As the dust settles on another presidential election year, I cannot help but offer an observation: We have very few true leaders in government positions — elected or appointed, and this election did little to change that fact.
The election of Barack Obama in 2008 for better or worse ushered in a new era of political degeneration — the dominance of popular culture in election choices, the perpetuation of which was solidified with the success of his re-election campaign last Tuesday.
What crisis will send us to our next intersection of substantive policy and our lowest societal common denominator? Perhaps it will be our own “fiscal cliff.” Maybe it will be an Israeli preemptive strike against Iran. Europe’s demise to almost certain financial collapse is another possibility. Or, perhaps it will be another terrorist attack on one of our embassies, apparently ignored in real time in a depraved calculation of politics versus human life.
The personal denigration of those with whom we disagree, offset by the periodic visit to the fawning doves of shows like “The View” provides the formulaic cultural juxtaposition needed to distract the electorate from such substantive issues and sustain the ever important cultural popularity — our new political gold standard.
This trend has trickled down to our local elections and by my observation knows no partisan bounds. Two examples, from opposite ends of the valley, and opposite ends of the political spectrum, stand out for me.
No. 1: More eggs.
As reported in this newspaper last week, the Pitkin County Republican headquarters was, for a second time, vandalized by egg throwers. This time the culprits struck on Halloween, hitting the front door repeatedly. Prevailing conjecture blames the act on adolescents. Are they solely to blame?
When interviewed about the vandalism, Pitkin County Republican Chair Frieda Wallison mentioned, rightfully, that the issue merits an open community discussion. She suggested an assembly at the high school to address issues of civility in community discourse. When asked by this newspaper to comment on the idea, Aspen School District Superintendent John Maloy’s clipped response was that he had not been approached about the issue and “will not presume his students are guilty without proof.”
Apparently Maloy’s duties now also include legal representation.
The opportunity to use the egg throwing incident as an object lesson in how we treat each other evidently requires an external validation for Aspen’s leading educator to act on it. Unless something changes, Aspen may soon legitimately be considered a place where some parents send their children to do their dirty work. Real community leaders would recognize this budding trend and take proactive steps to address it. At issue is neither innocence nor guilt, but basic civility and tolerance of those with whom we disagree.
“Teach your children well” goes the famous Graham Nash lyric. John Maloy may have missed an opportunity.
No. 2: Anti-Linman flier fail.
A couple weeks ago a paid political flier arrived in my mailbox. The cardstock mailer sought to illustrate Garfield County commissioner candidate Sonja Linman, a Democrat, as a radical crazy, using a grainy black and white photo of Sonja wearing dark sunglasses in a vain attempt to illustrate her as ominous.

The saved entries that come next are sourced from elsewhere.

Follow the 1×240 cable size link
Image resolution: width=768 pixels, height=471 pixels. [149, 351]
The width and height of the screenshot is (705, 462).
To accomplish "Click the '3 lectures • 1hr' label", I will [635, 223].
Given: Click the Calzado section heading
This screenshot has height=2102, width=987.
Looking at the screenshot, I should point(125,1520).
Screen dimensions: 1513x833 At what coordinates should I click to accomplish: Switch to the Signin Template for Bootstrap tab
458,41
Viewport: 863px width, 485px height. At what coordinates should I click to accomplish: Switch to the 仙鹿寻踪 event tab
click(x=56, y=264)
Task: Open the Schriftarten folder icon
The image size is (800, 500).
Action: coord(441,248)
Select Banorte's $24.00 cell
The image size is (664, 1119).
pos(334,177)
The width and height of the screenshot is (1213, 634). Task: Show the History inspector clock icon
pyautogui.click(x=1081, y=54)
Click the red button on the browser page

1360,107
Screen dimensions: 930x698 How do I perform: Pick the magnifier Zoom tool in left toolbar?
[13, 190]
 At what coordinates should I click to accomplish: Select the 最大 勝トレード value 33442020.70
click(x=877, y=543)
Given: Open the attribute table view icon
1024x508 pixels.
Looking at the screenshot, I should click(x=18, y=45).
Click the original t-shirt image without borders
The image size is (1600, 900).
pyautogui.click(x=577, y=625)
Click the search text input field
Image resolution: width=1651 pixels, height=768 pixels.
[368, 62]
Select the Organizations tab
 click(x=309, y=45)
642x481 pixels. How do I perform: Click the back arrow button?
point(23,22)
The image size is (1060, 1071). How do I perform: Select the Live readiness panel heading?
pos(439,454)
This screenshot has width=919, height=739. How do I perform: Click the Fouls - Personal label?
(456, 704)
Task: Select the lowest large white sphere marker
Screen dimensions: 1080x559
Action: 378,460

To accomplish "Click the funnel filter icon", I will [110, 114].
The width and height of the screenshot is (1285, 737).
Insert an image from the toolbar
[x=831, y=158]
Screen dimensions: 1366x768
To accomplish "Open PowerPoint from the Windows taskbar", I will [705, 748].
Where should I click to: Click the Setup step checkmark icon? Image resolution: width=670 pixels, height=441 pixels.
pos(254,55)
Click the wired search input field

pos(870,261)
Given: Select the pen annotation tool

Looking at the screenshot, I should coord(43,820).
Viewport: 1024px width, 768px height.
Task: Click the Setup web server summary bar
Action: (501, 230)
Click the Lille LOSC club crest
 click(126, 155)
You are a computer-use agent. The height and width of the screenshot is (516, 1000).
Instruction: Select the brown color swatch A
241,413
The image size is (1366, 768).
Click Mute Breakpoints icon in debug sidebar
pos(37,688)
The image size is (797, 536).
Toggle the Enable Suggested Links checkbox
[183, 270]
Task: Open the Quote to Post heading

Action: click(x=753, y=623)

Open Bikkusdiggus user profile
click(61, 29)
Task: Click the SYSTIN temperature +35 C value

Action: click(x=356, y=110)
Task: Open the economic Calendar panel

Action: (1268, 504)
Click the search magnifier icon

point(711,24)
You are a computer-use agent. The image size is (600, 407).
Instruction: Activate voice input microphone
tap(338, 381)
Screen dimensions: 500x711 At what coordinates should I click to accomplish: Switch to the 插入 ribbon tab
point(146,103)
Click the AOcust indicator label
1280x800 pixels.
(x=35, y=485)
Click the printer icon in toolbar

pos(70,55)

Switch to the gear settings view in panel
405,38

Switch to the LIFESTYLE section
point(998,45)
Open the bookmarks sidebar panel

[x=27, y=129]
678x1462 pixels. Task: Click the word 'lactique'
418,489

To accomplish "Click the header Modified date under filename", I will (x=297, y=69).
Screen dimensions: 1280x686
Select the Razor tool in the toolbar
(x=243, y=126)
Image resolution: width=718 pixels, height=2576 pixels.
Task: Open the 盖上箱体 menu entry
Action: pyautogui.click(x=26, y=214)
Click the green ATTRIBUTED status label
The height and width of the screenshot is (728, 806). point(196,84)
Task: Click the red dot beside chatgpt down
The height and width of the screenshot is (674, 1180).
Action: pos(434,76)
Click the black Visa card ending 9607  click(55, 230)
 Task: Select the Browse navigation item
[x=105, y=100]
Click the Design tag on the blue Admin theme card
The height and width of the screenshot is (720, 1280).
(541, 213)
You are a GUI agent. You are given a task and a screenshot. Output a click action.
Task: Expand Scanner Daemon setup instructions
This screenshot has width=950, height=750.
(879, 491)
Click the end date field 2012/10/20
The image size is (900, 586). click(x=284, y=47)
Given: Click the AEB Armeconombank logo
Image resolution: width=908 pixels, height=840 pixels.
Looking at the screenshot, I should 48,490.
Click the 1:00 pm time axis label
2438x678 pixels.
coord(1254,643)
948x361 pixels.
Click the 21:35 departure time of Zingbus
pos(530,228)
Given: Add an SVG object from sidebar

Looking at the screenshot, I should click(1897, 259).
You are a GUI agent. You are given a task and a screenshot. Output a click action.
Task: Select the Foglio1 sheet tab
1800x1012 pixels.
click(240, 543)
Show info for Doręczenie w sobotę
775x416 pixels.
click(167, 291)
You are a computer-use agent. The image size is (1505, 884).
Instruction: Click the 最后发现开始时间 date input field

The flyer rambled on, without source or specificity, about Sonja’s “dangerous” plans to increase taxes. A second photo of Linman, a dedicated lifelong educator — with the word “FAIL” stamped across her face in red capital letters — was not only offensive but also overtly misogynistic.
The mailer was paid for by the “Northwest Colorado Alliance” a 501(c)(4) organization that according to its website “ ... exists to educate citizens and Colorado public officials on issues of public policy so they can, if they choose, make a difference in their community on issues affecting their city, state, and even their country at large.”
Precisely what “educational” information is contained in a flier that nonspecifically attacks a long-standing community leader and educator, while seeking to visually depict her inaccurately as a strident radical is completely lost to me.
What is not lost to me is that an organization claiming dedication to education would stamp “fail” in capital letters across the face of a real educator.
Upon winning re-election for a fifth term as commissioner, Sonja’s opponent, incumbent John Martin, was quoted in the Post Independent that his campaign was about “honesty.” Mr. Martin’s responsibility for the honesty of his campaign ends where his proxies’ work begins.
Martin is not alone. Such attacks emanated from both sides of the aisle in local and state elections. I saw no such hit pieces originating from those supporting Linman, however, who garnered almost 49 percent of the vote against Garfield County’s most established and powerful local politician.
I for one hope we have an opportunity to vote for her again.
Eggs and big block letters hurled by proxies to intimidate and mislead us, ignored by the leaders with the power to stop them. Welcome to local politics in the enlightened Roaring Fork Valley.